## What is required
Could you retype the entries exactly as they are?

== Exercise input

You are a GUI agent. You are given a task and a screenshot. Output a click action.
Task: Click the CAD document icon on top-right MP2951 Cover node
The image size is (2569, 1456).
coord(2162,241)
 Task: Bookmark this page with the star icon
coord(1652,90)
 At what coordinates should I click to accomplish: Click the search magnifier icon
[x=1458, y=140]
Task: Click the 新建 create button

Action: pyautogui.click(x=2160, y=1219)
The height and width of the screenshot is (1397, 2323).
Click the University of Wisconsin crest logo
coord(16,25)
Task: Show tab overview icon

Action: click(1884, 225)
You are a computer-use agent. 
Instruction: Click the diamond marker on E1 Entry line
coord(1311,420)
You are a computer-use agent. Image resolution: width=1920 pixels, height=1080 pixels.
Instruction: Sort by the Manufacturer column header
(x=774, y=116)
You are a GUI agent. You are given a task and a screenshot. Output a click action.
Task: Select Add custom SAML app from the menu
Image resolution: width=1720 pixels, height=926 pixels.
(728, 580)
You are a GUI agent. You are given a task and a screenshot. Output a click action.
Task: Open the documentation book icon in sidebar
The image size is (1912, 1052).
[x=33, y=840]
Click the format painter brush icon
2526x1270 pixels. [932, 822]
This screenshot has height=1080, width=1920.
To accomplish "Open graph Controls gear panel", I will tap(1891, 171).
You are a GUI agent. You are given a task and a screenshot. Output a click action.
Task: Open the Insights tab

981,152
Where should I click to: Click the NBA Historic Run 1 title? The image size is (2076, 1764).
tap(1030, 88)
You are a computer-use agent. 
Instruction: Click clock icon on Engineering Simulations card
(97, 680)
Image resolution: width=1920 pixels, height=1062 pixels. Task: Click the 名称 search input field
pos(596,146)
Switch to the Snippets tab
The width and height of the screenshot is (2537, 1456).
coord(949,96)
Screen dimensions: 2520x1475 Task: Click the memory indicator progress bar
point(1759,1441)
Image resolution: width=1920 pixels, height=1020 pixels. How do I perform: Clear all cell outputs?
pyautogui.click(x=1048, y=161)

====

## Answer for the task
You are a GUI agent. You are given a task and a screenshot. Output a click action.
Task: Click the CAD document icon on top-right MP2951 Cover node
The image size is (2569, 1456).
coord(2162,241)
 Task: Bookmark this page with the star icon
coord(1652,90)
 At what coordinates should I click to accomplish: Click the search magnifier icon
[x=1458, y=140]
Task: Click the 新建 create button

Action: pyautogui.click(x=2160, y=1219)
The height and width of the screenshot is (1397, 2323).
Click the University of Wisconsin crest logo
coord(16,25)
Task: Show tab overview icon

Action: click(1884, 225)
You are a computer-use agent. 
Instruction: Click the diamond marker on E1 Entry line
coord(1311,420)
You are a computer-use agent. Image resolution: width=1920 pixels, height=1080 pixels.
Instruction: Sort by the Manufacturer column header
(x=774, y=116)
You are a GUI agent. You are given a task and a screenshot. Output a click action.
Task: Select Add custom SAML app from the menu
Image resolution: width=1720 pixels, height=926 pixels.
(728, 580)
You are a GUI agent. You are given a task and a screenshot. Output a click action.
Task: Open the documentation book icon in sidebar
The image size is (1912, 1052).
[x=33, y=840]
Click the format painter brush icon
2526x1270 pixels. [932, 822]
This screenshot has height=1080, width=1920.
To accomplish "Open graph Controls gear panel", I will tap(1891, 171).
You are a GUI agent. You are given a task and a screenshot. Output a click action.
Task: Open the Insights tab

981,152
Where should I click to: Click the NBA Historic Run 1 title? The image size is (2076, 1764).
tap(1030, 88)
You are a computer-use agent. 
Instruction: Click clock icon on Engineering Simulations card
(97, 680)
Image resolution: width=1920 pixels, height=1062 pixels. Task: Click the 名称 search input field
pos(596,146)
Switch to the Snippets tab
The width and height of the screenshot is (2537, 1456).
coord(949,96)
Screen dimensions: 2520x1475 Task: Click the memory indicator progress bar
point(1759,1441)
Image resolution: width=1920 pixels, height=1020 pixels. How do I perform: Clear all cell outputs?
pyautogui.click(x=1048, y=161)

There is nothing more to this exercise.